People with depressive disorders suffer only from depression, a pattern called unipolar depression. They have no history of mania and return to a normal or nearly normal mood when their depression lifts.

Symptoms of Unipolar Depression

People in major depressive episode shows following symptoms:

1. For a 2-week period, a person displays an increase in depressed mood for the majority of each day and/or a decrease in enjoyment or interest across most activities for the majority of each day.

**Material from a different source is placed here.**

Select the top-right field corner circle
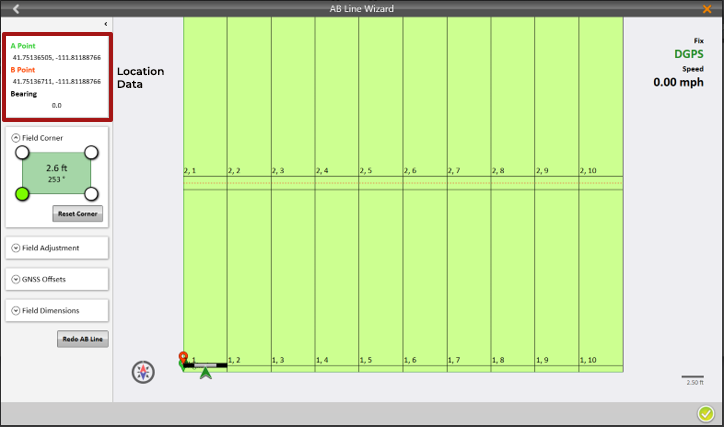The image size is (724, 427). coord(91,152)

2. For the same 2 weeks, the person also experiences at least 3 or 4 of the following symptoms:

•          considerable weight change or appetite change

•          Daily insomnia or hypersomnia

•          Daily agitation or decrease in motor activity Daily fatigue or lethargy

•          Daily feelings of worthlessness or excessive guilt Daily reduction in concentration or decisiveness

•          Repeated focus on death or suicide, a suicide plan, or a suicide attempt.

 

Unipolar depression affects five areas of functioning: emotional, motivational, behavioral, cognitive, and physical.

 1. Emotional Symptoms

•          The Most people feel sad, dejected, miserable, empty, humiliated

•          lose their sense of humor

•          report getting little pleasure from anything

•          display anhedonia, an inability to experience any pleasure at all

•          Some experience anxiety, anger, or agitation

 2. Motivational Symptoms

•          lack of drive, initiative, and spontaneity

3. Behavioral Symptoms

•          less active and less productive. They spend more time alone and may stay in bed for long periods. 

•          Move, and speak, more slowly.

4. Cognitive Symptoms

•          people hold extremely negative views of themselves.

•          consider themselves inadequate, undesirable, inferior, perhaps even evil.

•          They also blame themselves for nearly every unfortunate event,

•          they rarely credit themselves for positive achievements.

5. Physical Symptoms

•          headaches, indigestion, constipation, dizzy spells, and general pain

•          many depressions are misdiagnosed as medical problems at first.

•          depressed people eat less, sleep less, and feel more fatigued.